Three of Winnie’s books have been nominated for the Romantic Times Reviewers Choice Award, and one of those nominations resulted in a win.
Winnie loves to hear from readers. You can connect with her on facebook at www.facebook.com/WinnieGriggs.Author or email her at winnie@winniegriggs.com.

33 thoughts on “The Strange Odyssey Of Elmer McCurdy”

  1. Poor old Elmer. It looks like he wasn’t a success at anything in his life except being dead. This reminds me of one of my parents’ old sayings: Sometimes you can’t win for losing. 🙂

  2. There. Are. No. Words.

    I love carnival stories. So full of oddities.

    On a totally unrelated note, did you know Winnie is one of the new hot baby names? And Jimmy Fallon and wife named their baby Winnie Rose?

    Don’t put me in the drawing. Have all the books and love them!

    Peace, and,um,thanks for the post,

    Julie

  3. Janet – Hi! Hmmm, I hadn’t heard about the name Winnie being popular again. Not sure how I feel about that – it always felt special to have a name that was unusual.

  4. Niiice! I pick up weird stories like this all the time. When I’m at the grocery store or something, I will entertain myself and my husband with “Did you know…” facts. Oh, and I absolutely LOVE your books!

  5. Hi Sherrie. Thanks for stopping by. I don’t know how I missed this story back in the 70’s when it was discovered by the SMDM film crew – it had to have made the news.

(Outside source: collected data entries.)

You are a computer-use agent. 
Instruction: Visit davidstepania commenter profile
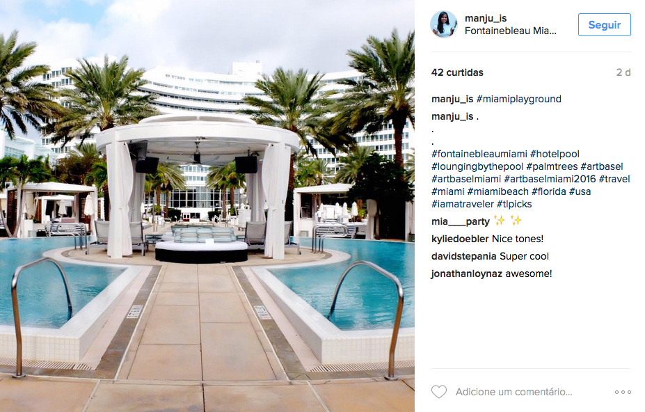464,256
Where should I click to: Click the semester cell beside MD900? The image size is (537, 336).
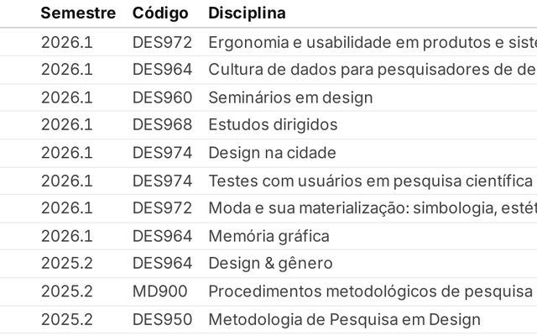(67, 291)
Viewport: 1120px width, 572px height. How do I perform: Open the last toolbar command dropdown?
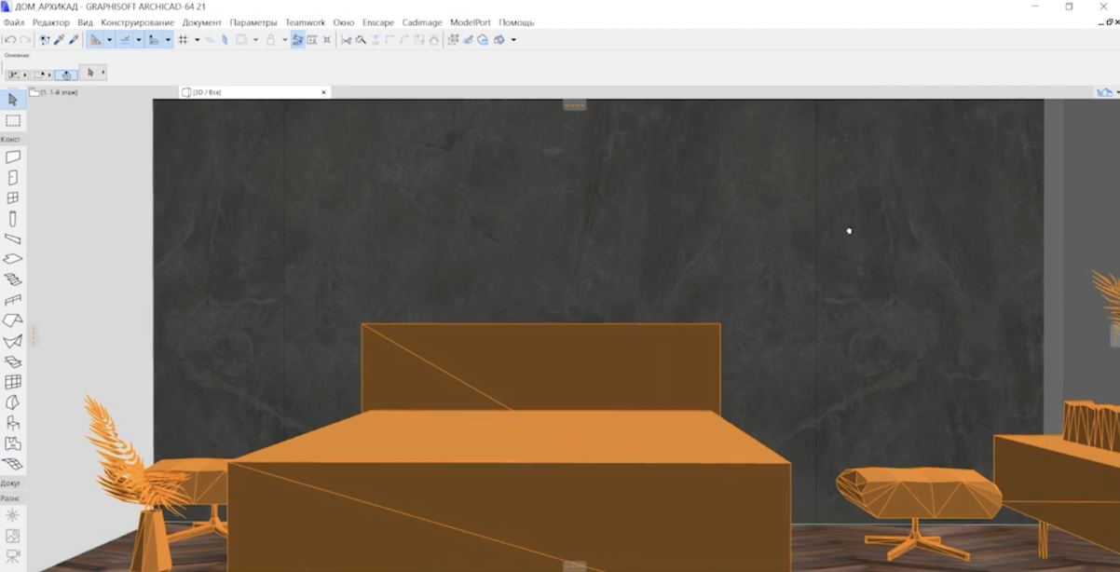(513, 39)
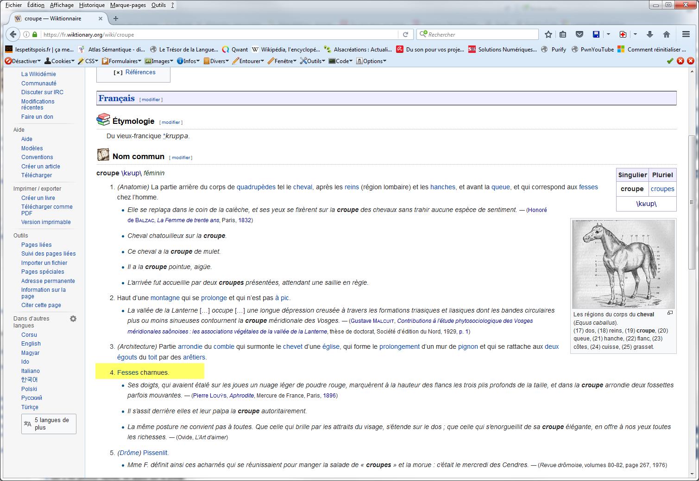699x481 pixels.
Task: Click the 'croupes' plural link in table
Action: pos(662,189)

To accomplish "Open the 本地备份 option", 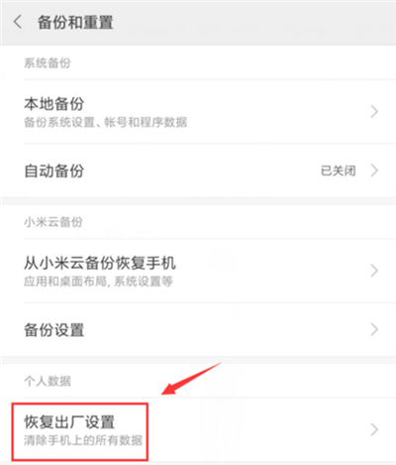I will point(198,112).
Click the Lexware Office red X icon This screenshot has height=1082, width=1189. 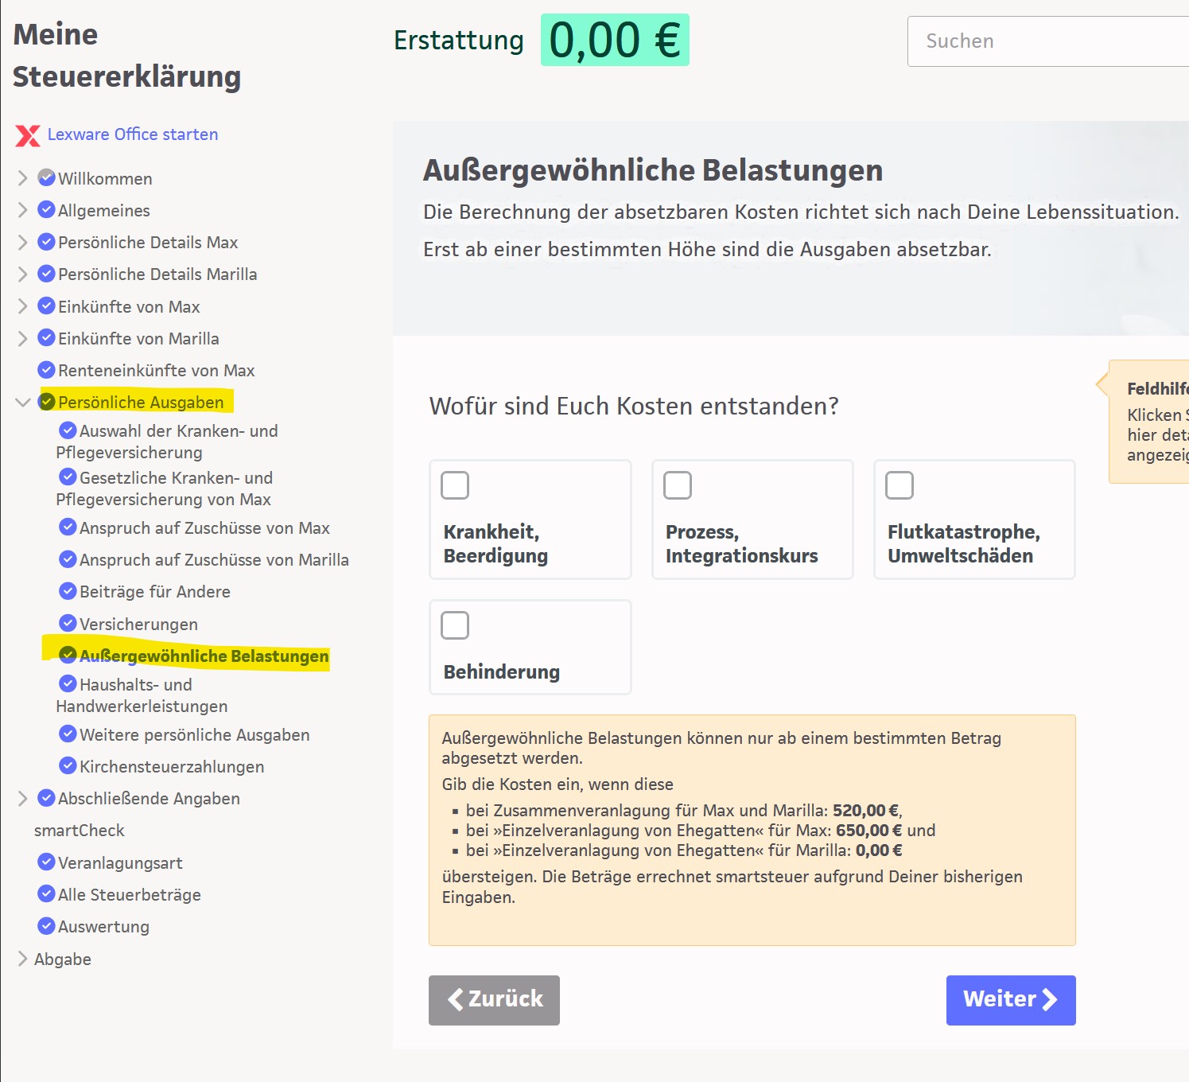point(28,135)
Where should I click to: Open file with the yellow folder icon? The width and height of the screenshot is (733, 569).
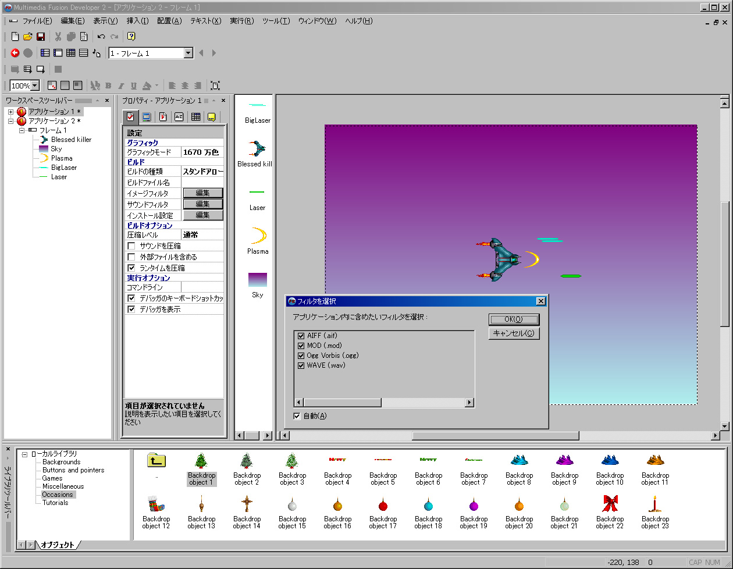[28, 37]

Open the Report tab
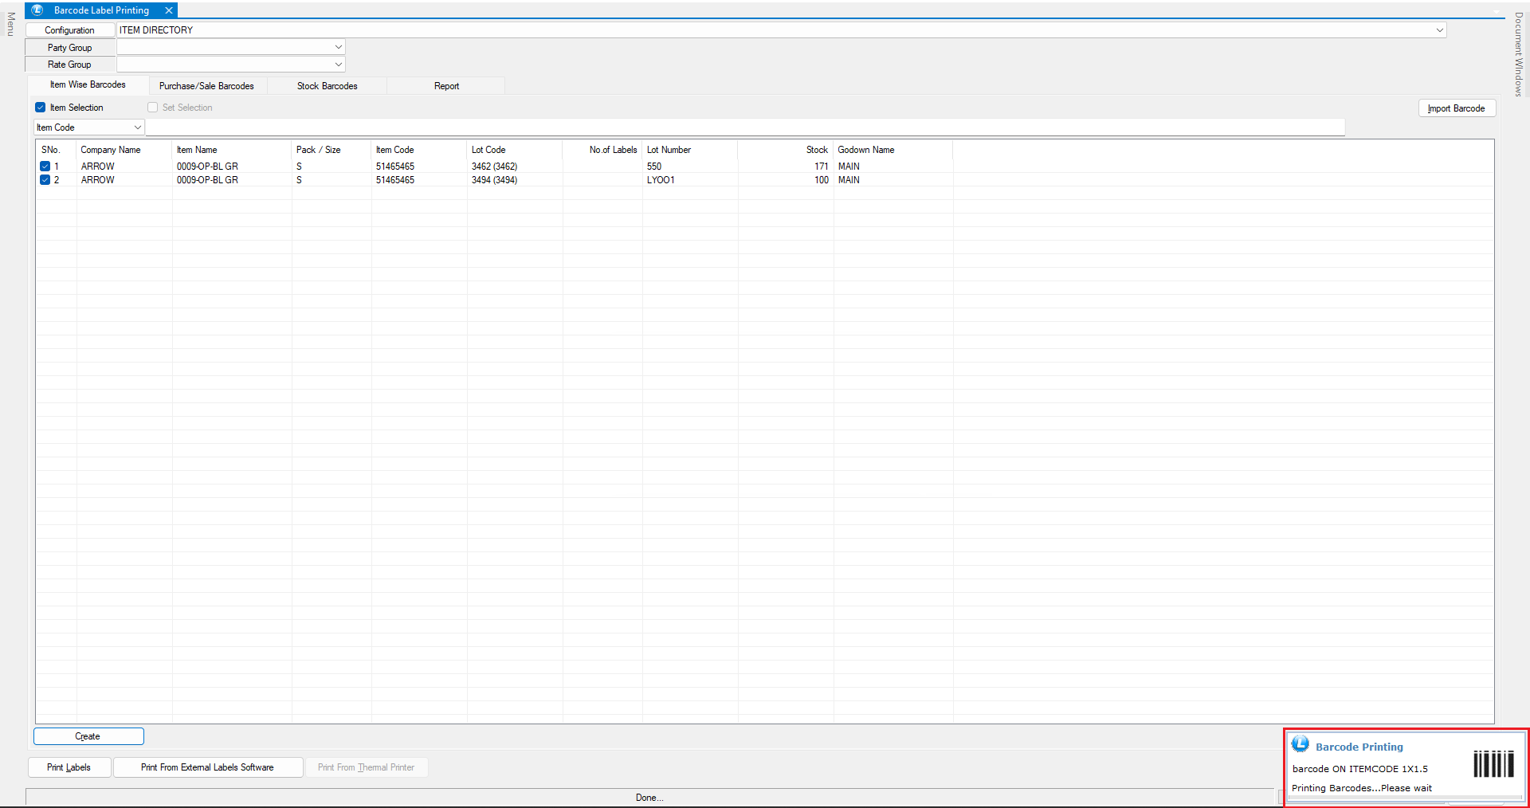coord(446,86)
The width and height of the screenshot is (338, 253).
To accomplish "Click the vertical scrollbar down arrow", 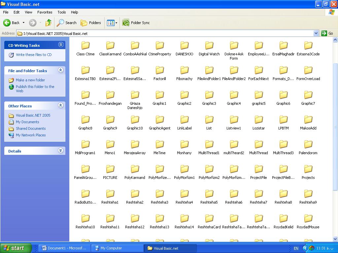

    Beth – this definitely qualifies as a weird story :). And thanks for the kind word about my books!

  6. Interesting. Thanks for sharing, Winnie. In my Civil War research, I’ve found lots of pictures of dead bad guys that were laid out for viewing by anyone and everyone. Seemed to be the thing back then as a cautionary tale. This is a new twist!

    A friend’s sister is Winnie. I think it’s a family nickname but the only other Winnie I’ve known (except for the one I read about to my kids and students).

    Love your stories!

  7. Tessa – yes, that was a little tidbit I learned but failed to include here – apparently outlaw corpses were a popular sideshow attraction at one time. Who knows, there may be other ‘props’ still out there with a little more reality to them than people suspect.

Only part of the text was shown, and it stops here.